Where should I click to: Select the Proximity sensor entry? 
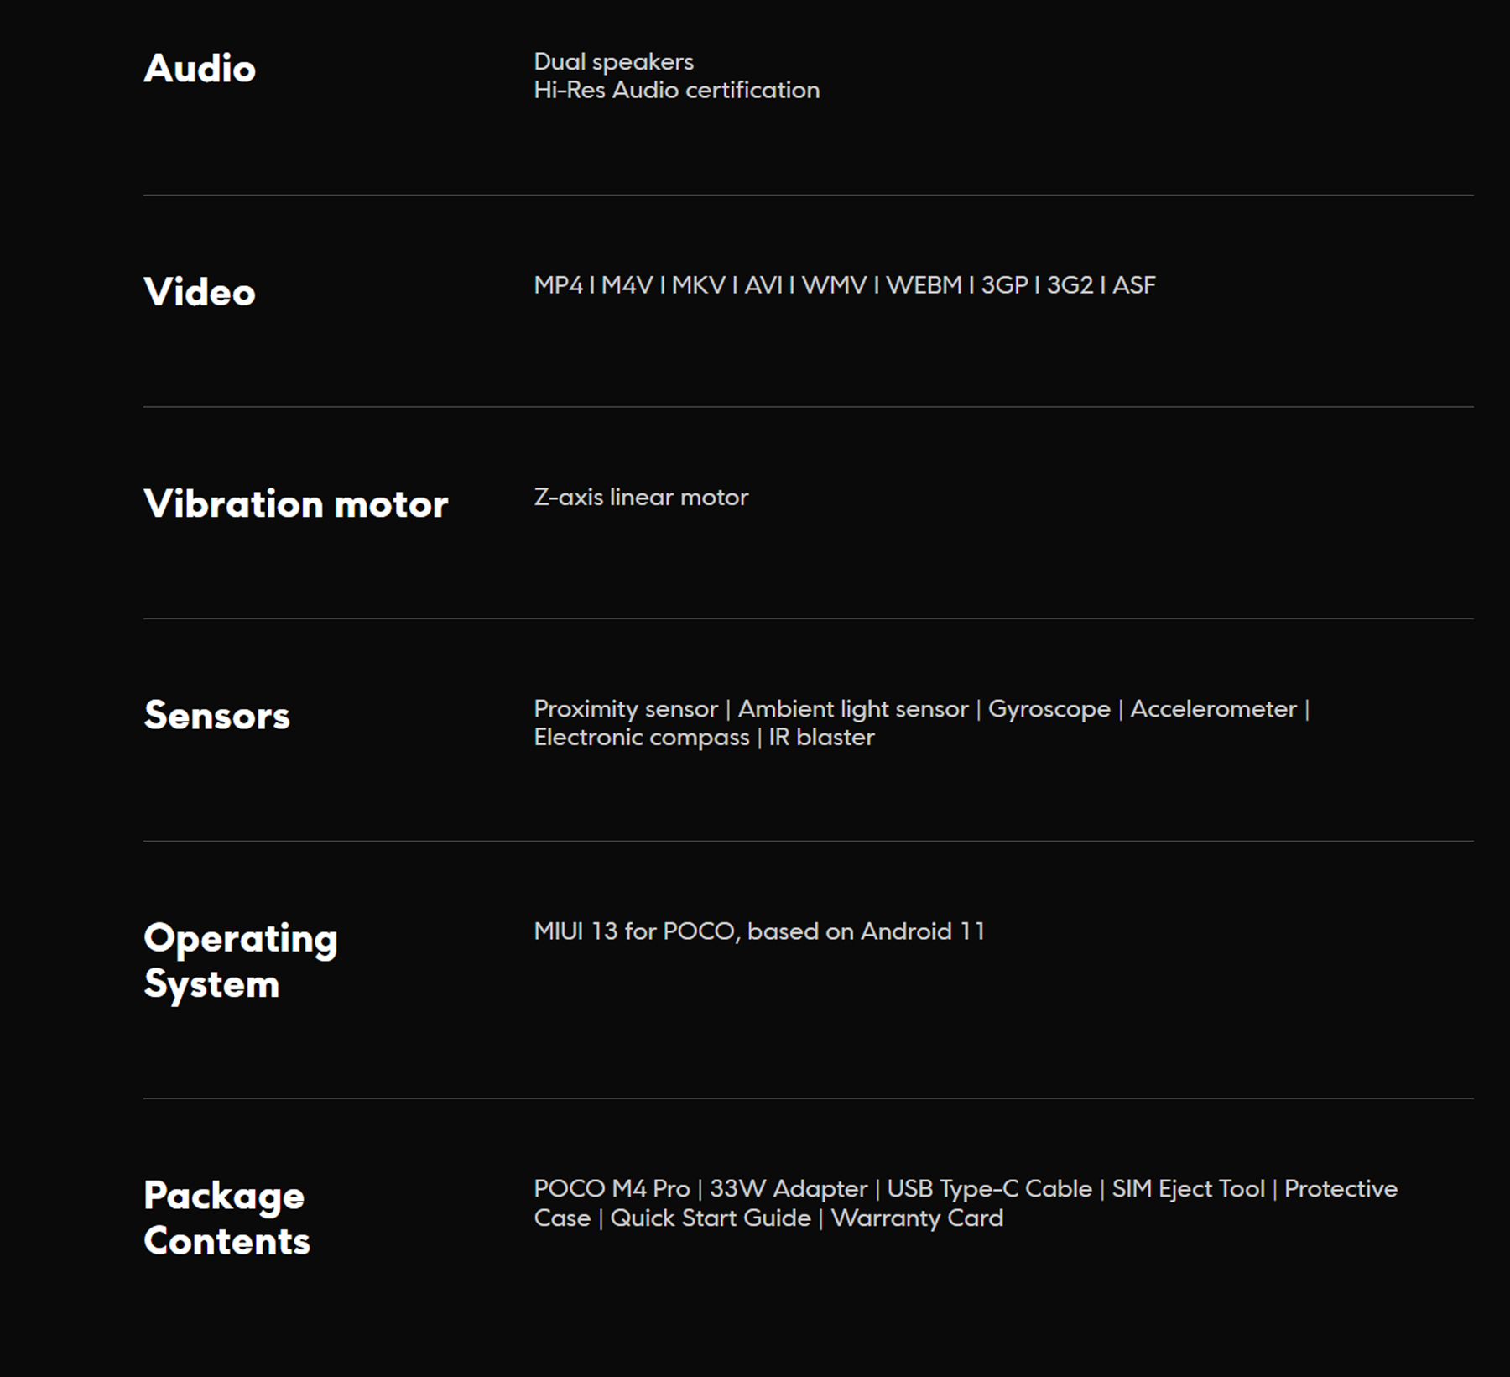[x=626, y=709]
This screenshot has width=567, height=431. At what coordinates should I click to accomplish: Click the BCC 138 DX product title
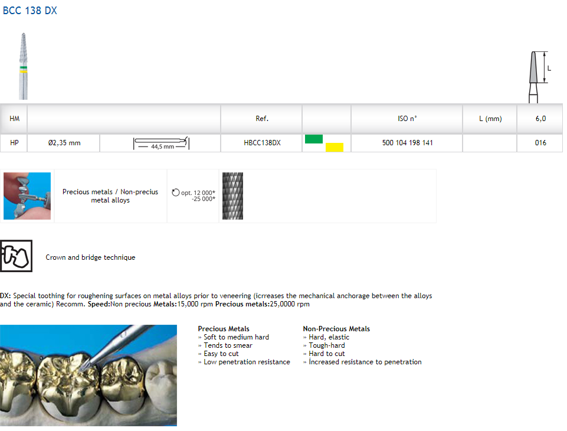30,11
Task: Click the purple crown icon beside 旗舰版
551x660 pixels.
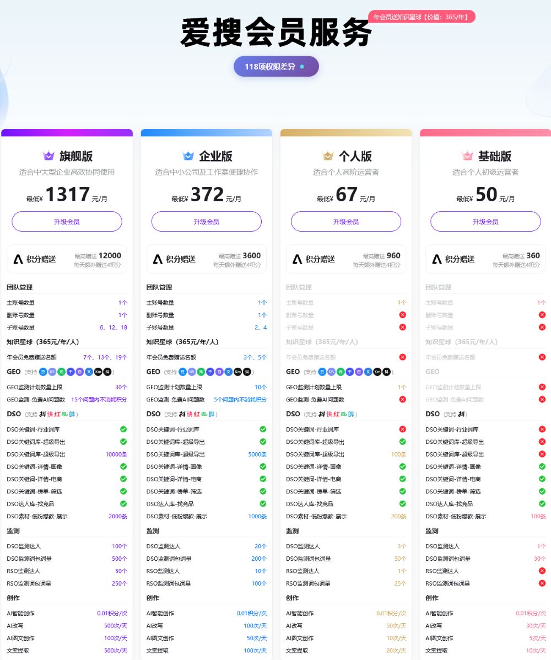Action: [49, 155]
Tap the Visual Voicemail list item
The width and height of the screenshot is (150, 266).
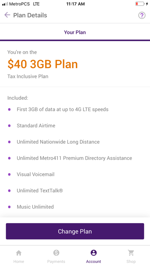click(x=36, y=174)
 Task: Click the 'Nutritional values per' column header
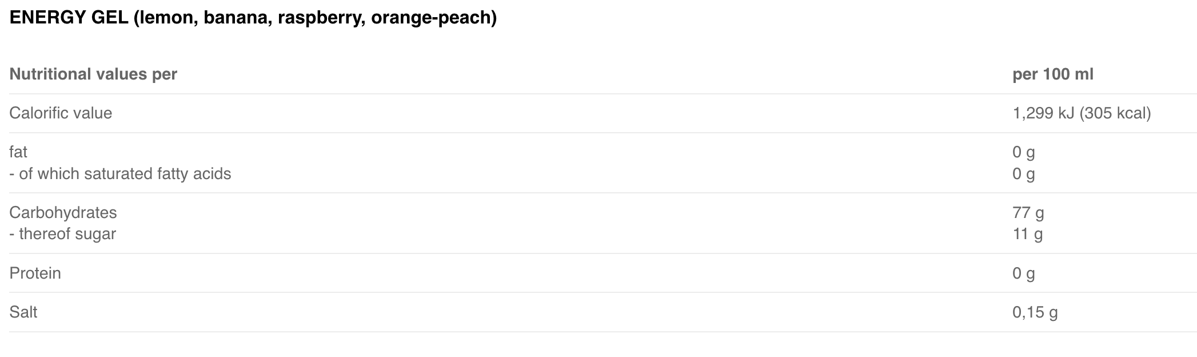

## Instructions to follow
Search the records for the word "Task", then list every line that has it.

## Output below
Task: Click the purple crown icon beside 旗舰版
 Task: Click the 'Nutritional values per' column header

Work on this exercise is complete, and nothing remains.